I rode that bike very tentatively, especially as whenever the Chinook departed I was dealing with ice and snow again, but my confidence grew and I began to feel as though I might be a bona fide motorcyclist after all. I spent many days off on my own, sometimes in warm, bright sunshine; sometimes in sub-zero weather, exploring the side roads and trails around Red Deer.
As I analysed my ineptitudes, it seemed that the biggest problem emerged from my use of the back brake. The pedal for the back brake, on British bikes in those days, was on the left. For people used to driving cars, in which the universal braking foot is the right, this is counter-intuitive. Add to this a sub-conscious reluctance to put too much emphasis on the hand operated front brake - because, whereas a back brake can be forgiving and simply fishtail if you lock it, a front brake with even a hint of lock will often have you on your arse in the blink of an eye. I flashed back to my glorious day as a 500 Triumph rider and realised that, in my moments of crisis, my right foot was grimly and foolishly stomping down on the gear lever. No wonder I could never stop the damn thing in time!
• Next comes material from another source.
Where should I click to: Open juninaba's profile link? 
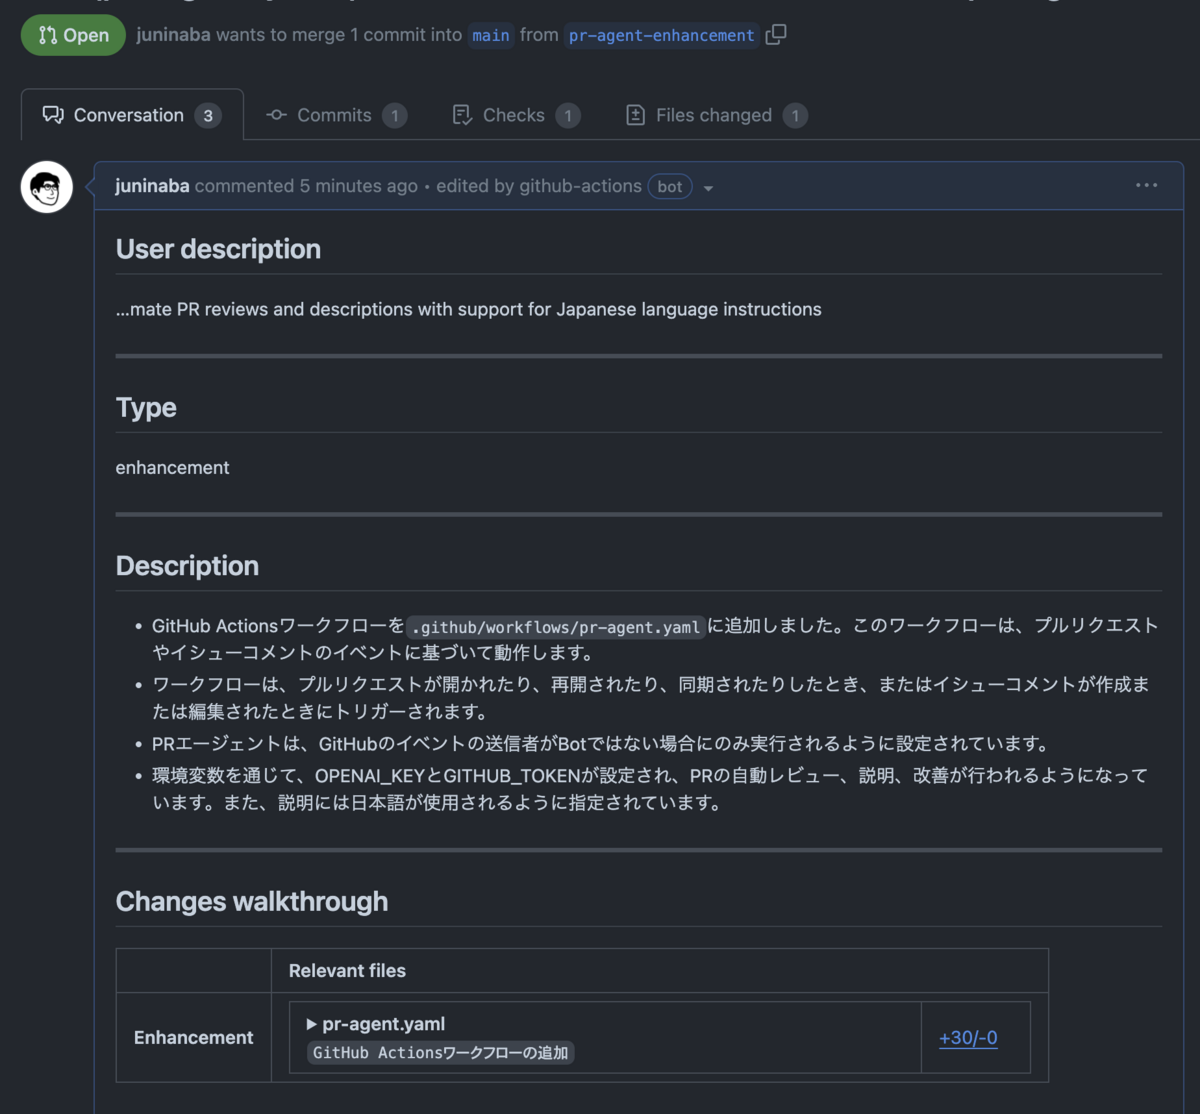pyautogui.click(x=152, y=186)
These tendencies were, as you'd expect, acutely exaggerated in ice and snow. This meant my ability to stop in a hurry was severely compromised, and I learned two valuable lessons. The first is that, whatever the crisis, first response should always be to shut the throttle down. Sounds obvious, but not to an instinctive nervous system tuned to compel its limbs to do something else altogether. The second is that, by and large, a motorcyclist cannot afford to get into a crisis at all. Instead, he or she must get into anticipating trouble in the way car drivers don't. This means you don't simply watch the tail lights of the car in front. You keep that sort of detail in your lower peripheral vision, but your primary mission is to keep watching as far down the road as humanly possible. This is to allow you to see the trouble developing, before it is actually trouble, for the simple reason that if you don't see it developing it will probably be too late to react at all.
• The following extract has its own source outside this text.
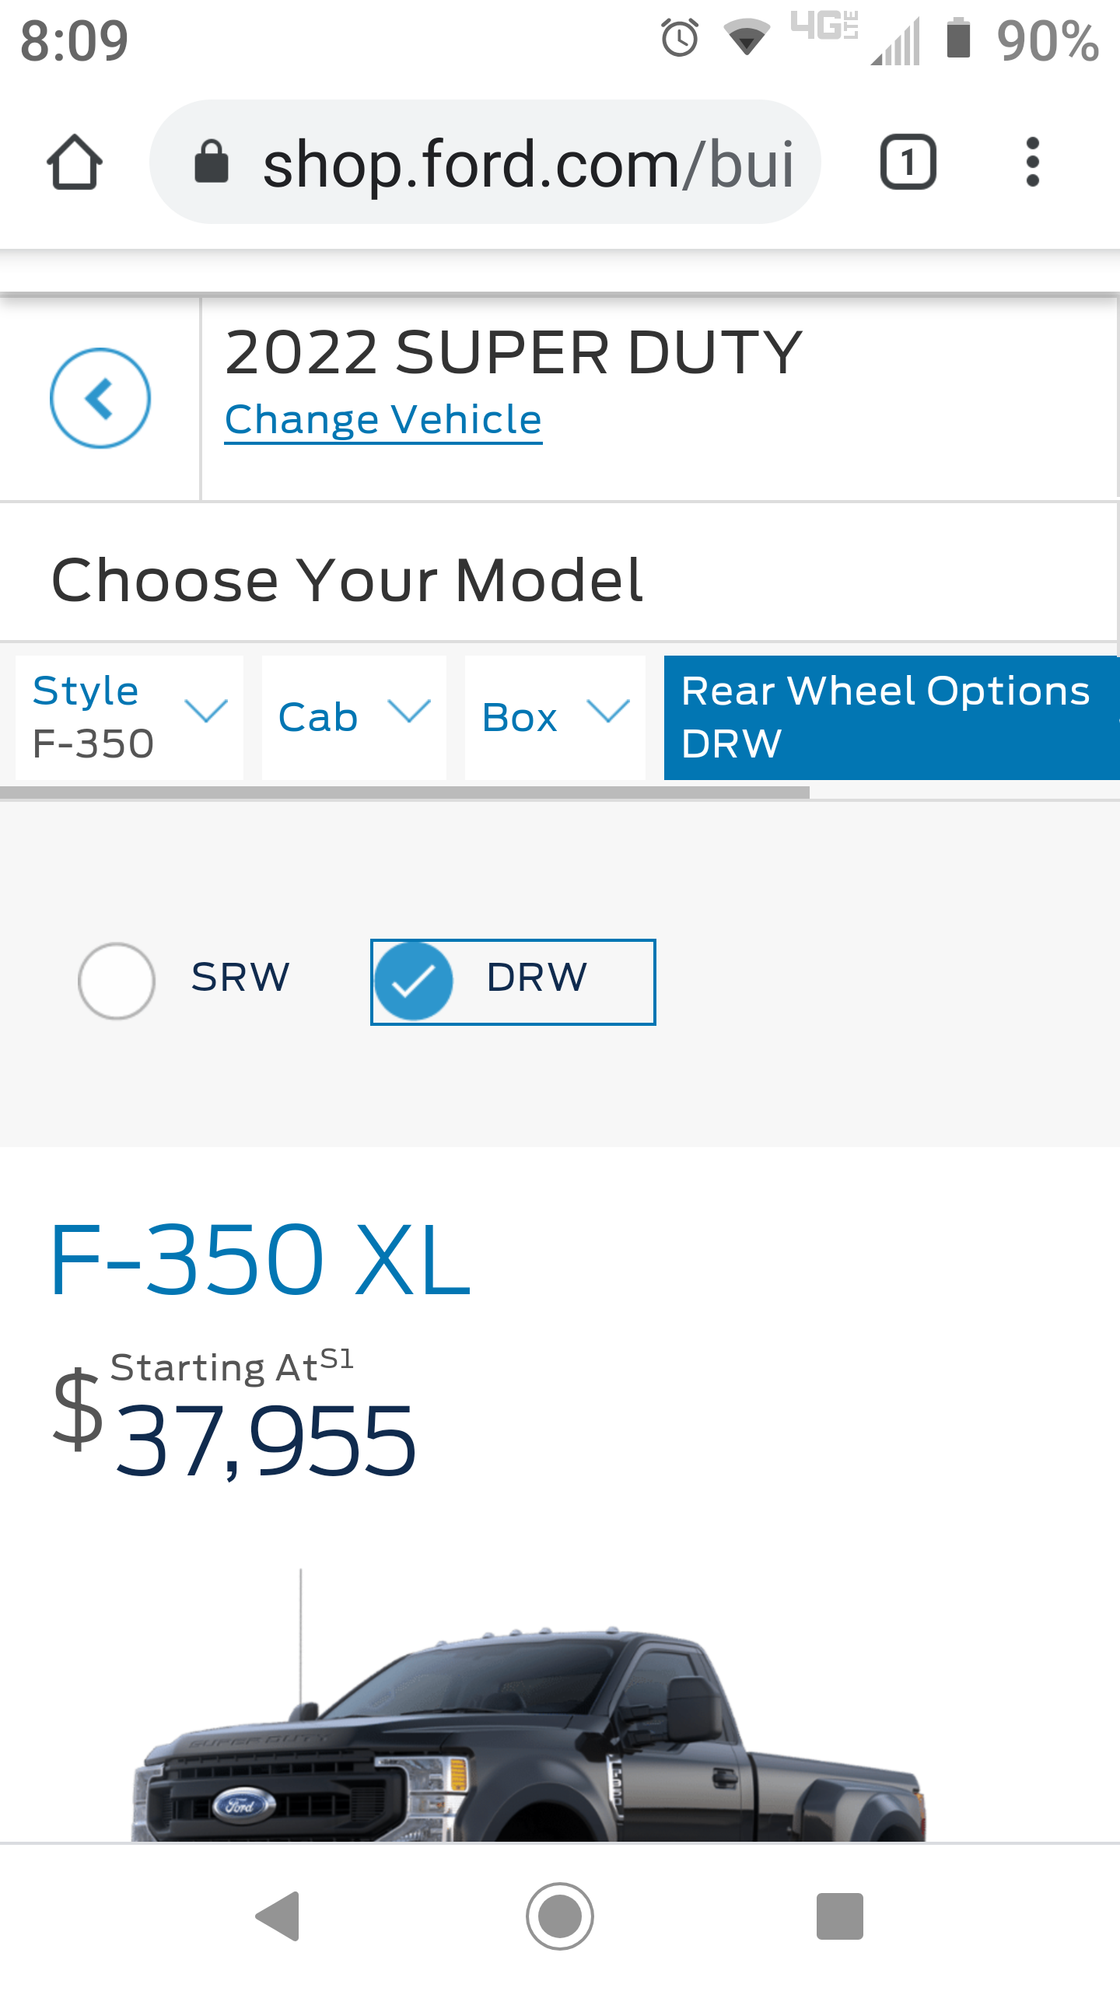Tap the Android recent apps square
The height and width of the screenshot is (1991, 1120).
click(x=838, y=1937)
With these few lessons burned in I managed not to trash my 250 and even gained some kudos among my fellow male nurses who began to wonder if they themselves should blow their life savings on a motorcycle. (Interestingly, I don’t think any of them did – probably because the real king of cool was a guy called Lester who drove a vibrantly yellow Corvette Sting Ray and poo poo'd my motorcycle at every opportunity. (Just to emphasise the point, he would occasionally depart the parking lot in front of the staff residence in a tortuous squeal of rubber, leaving smoke and skid marks in the way a dog might re-assert his territorial rights if he had the same technology.)
As summer approached I resolved, for reasons of economy mostly, not to ride the bike out west but to hitch-hike. With this in mind I approached my quiet and sensible buddy Louis to see if he would take over the payments whilst I was away in exchange for use of the bike. A pretty good deal really, so he agreed.
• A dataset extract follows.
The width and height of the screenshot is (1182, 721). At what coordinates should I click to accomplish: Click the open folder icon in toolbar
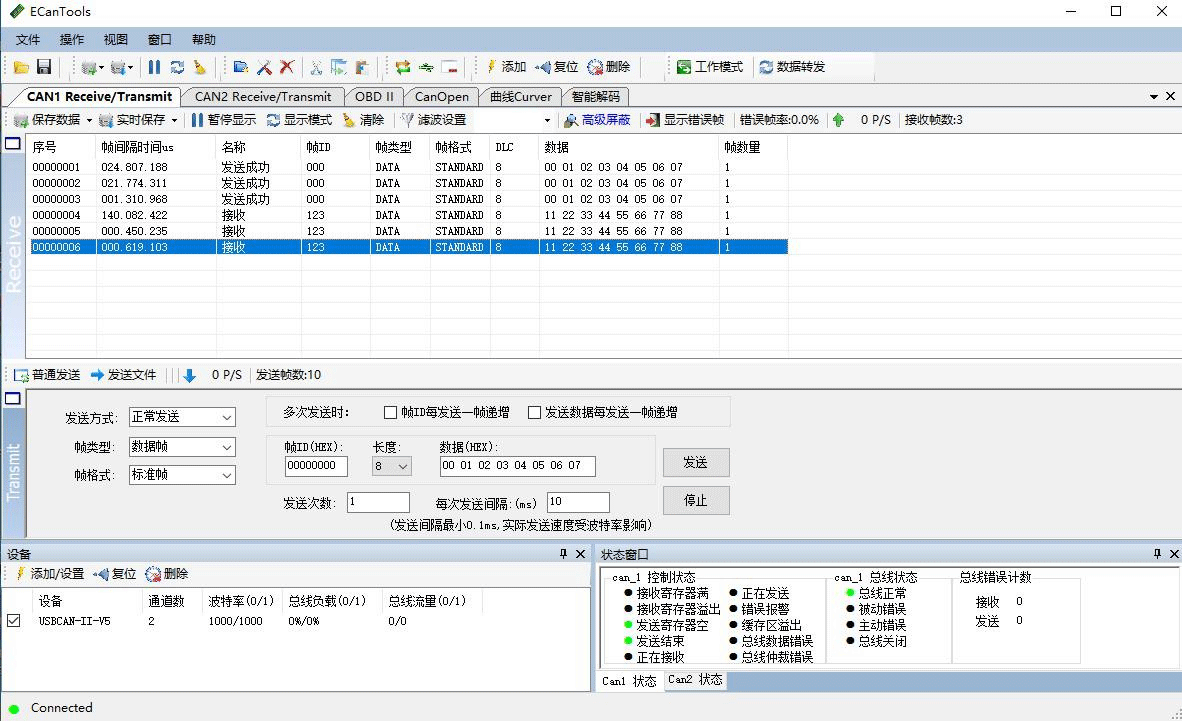21,67
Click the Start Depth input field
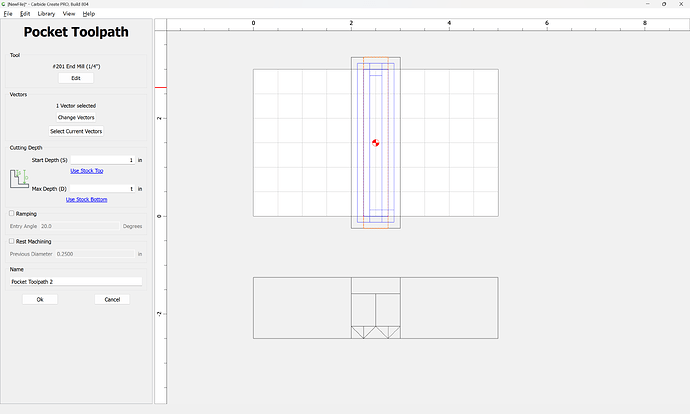Screen dimensions: 690x414 click(x=102, y=160)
Care and possession free, I headed off over the Rocky Mountains and spent the summer wandering the Pacific coast of Canada and the US (for more detail, see “A Squandered Life”).
When I got back to Red Deer I found that some of my erstwhile pals and colleagues had rented rooms in and around the town and I flitted between them as I set about girding myself for a return to the east. My beautiful little blue and white BSA 250 Starfire was in good shape having spent the summer with Louis. True to his word he had kept up payments on the finance in exchange for using it whilst I was away.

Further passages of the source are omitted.